Aujourd’hui, prévient le CDG démissionnaire, la Tunisie traverse une phase très difficile, avec -6% de taux de croissance, soit un manque de à gagner de 5 milliards de dinars, outre les 11 milliards de dinars prévus pour compléter le budget de l’Etat. Jamais les finances publiques n’ont autant souffert.
« C’est effrayant alors que nous travaillions sur un plan de sauvetage de l’économie nationale, alors que nous étions en pleines négociations avec les bailleurs de fonds internationaux et que nous voulions apporter des solutions viables dans un contexte socioéconomique intolérable. La situation sociale est inquiétante aussi au vu des nombreuses revendications venant de plusieurs classes socioprofessionnelles. Une pauvreté inimaginable et aujourd’hui nous parlons de plus de 1,2 de familles pour lesquelles 200 dinars comptent. Les entreprises publiques sont presque toutes en difficulté, et donc, il y a un risque de coupure d’eau, d’électricité et des commodités d’usage pour nos concitoyens. Tout le tissu économique est aujourd’hui détérioré sans oublier les troubles que vivent les régions de Gafsa, Tataouine, Kasserine et Sidi Bouzid».
Les frontières tuniso-libyennes présentent également des menaces pour la sécurité nationale, assure Fakhfakh, «avec les mercenaires qui y sévissent».
Depuis 2011, on n’a jamais vu un chef de gouvernement attaquer frontalement Ennahdha et dénoncer ses desseins malveillants pour le pays.
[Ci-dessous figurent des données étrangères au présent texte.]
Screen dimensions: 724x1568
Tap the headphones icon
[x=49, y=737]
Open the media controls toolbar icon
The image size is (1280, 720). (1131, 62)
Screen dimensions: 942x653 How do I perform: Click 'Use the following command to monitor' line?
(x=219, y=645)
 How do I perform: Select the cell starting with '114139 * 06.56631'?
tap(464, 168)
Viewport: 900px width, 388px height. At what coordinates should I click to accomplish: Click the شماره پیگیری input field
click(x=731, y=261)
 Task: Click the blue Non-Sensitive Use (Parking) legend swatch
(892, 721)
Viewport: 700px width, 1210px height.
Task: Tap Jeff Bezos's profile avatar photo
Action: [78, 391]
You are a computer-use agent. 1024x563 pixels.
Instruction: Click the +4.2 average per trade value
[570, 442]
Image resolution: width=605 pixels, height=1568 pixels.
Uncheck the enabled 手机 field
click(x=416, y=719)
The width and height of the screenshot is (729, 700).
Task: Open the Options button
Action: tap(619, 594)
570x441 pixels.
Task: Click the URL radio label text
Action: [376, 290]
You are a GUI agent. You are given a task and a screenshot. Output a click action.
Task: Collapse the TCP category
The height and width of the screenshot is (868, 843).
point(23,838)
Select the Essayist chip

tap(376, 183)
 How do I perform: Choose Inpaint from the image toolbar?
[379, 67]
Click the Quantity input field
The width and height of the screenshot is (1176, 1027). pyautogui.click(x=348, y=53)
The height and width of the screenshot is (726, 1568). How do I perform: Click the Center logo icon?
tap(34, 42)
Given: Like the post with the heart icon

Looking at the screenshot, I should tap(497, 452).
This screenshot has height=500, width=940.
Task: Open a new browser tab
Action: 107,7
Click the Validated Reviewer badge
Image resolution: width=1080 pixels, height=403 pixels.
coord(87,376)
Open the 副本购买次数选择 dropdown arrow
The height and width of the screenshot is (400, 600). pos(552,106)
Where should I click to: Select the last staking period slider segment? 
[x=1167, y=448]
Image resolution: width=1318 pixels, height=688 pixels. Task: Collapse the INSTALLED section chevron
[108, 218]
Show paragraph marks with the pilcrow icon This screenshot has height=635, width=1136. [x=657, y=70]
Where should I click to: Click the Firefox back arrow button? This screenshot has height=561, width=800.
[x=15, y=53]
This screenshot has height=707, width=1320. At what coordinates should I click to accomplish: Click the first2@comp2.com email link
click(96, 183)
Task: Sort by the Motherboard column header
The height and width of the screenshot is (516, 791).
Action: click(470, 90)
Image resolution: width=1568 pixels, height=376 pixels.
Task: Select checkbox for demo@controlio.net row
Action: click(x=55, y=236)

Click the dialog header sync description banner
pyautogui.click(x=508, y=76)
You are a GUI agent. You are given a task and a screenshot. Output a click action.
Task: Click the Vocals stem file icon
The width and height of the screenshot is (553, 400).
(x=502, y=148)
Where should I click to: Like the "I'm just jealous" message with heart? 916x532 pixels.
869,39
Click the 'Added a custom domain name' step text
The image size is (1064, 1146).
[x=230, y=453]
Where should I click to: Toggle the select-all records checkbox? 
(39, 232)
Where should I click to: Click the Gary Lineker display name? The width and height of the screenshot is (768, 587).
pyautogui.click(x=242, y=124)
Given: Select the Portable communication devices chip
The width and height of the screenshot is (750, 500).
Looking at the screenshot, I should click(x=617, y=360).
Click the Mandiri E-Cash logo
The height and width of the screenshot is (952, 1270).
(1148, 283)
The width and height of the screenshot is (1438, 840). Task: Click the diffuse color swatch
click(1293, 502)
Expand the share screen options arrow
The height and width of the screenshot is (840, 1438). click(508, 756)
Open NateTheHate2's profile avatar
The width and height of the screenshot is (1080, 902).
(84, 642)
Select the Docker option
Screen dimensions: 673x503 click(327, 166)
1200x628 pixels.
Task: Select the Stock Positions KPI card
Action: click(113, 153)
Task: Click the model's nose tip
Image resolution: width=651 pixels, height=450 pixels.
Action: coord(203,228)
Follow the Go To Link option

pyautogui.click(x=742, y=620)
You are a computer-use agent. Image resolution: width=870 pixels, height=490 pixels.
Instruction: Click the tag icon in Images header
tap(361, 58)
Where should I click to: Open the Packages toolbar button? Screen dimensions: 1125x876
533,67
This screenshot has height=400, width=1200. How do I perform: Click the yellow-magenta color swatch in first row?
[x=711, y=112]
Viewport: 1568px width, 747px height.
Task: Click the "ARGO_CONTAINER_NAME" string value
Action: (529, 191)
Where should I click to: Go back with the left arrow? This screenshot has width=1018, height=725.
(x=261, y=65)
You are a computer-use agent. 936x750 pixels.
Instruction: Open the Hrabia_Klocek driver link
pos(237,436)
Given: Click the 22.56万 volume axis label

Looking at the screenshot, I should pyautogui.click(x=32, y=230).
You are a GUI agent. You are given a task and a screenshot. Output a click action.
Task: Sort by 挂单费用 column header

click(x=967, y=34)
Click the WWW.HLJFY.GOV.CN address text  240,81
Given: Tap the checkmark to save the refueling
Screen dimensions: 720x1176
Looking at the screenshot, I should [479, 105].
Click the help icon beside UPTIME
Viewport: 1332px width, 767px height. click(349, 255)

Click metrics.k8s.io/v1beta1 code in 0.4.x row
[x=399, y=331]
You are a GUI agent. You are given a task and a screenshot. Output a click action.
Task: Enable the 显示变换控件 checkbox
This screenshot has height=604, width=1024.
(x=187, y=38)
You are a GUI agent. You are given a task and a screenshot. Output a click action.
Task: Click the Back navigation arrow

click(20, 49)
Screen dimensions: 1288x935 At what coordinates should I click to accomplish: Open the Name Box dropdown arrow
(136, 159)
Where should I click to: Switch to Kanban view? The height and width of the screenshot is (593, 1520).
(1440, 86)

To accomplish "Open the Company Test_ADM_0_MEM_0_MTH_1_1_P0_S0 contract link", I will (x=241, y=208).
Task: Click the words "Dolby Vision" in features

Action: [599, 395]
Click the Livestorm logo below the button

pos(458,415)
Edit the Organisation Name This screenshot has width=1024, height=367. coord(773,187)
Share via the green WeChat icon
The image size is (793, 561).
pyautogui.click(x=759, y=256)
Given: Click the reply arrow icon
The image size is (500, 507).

Elyès Fakhfakh, sur le départ, a choisi de dire ses quatre vérités au parti islamiste.
Mais, il n’est pas le seul, sans nommer le parti Ennahdha, le président de la République dénonce lui aussi les tentatives de déstabilisation du pays venant de l’extérieur -les pays qui veulent que la démocratie tunisienne échoue- et de l’intérieur, les partis et les mafias qui ne veulent pas lâcher le pouvoir pour préserver leurs intérêts.
Si aussi bien Kaïs Saïed qu’Elyès Fakhfakh sont au courant de ce qui se trame contre notre pays, pourquoi ne prennent-ils pas les mesures qui s’imposent pour le protéger, pourquoi se limitent-ils à dénoncer seulement ? Et qui a intérêt à maintenir la Tunisie dans un climat d’insécurité et d’instabilité socioéconomique ? Est-ce du laxisme ? Est-ce la peur de voir le pays plongé dans le bain de sang dont nombre d’activistes islamistes le menacent ? Et si c’est vrai, est-ce ainsi que les islamistes conçoivent la démocratie qui les a amenés au pouvoir : “nous y sommes, nous y restons même si la Tunisie devait disparaître“ ? Le pouvoir doit-il être un butin qui ne peut profiter qu’à Ennahdha ?
Grands temps pour les sages du parti de remettre les pendules à l’heure pour que les illuminés et les extrémistes retrouvent leurs esprits, car, in fine, les grands perdants seront ceux auxquels ont profité une Constitution désastreuse et une loi électorale catastrophique et qui ont bénéficié de tous les privilèges à ce jour.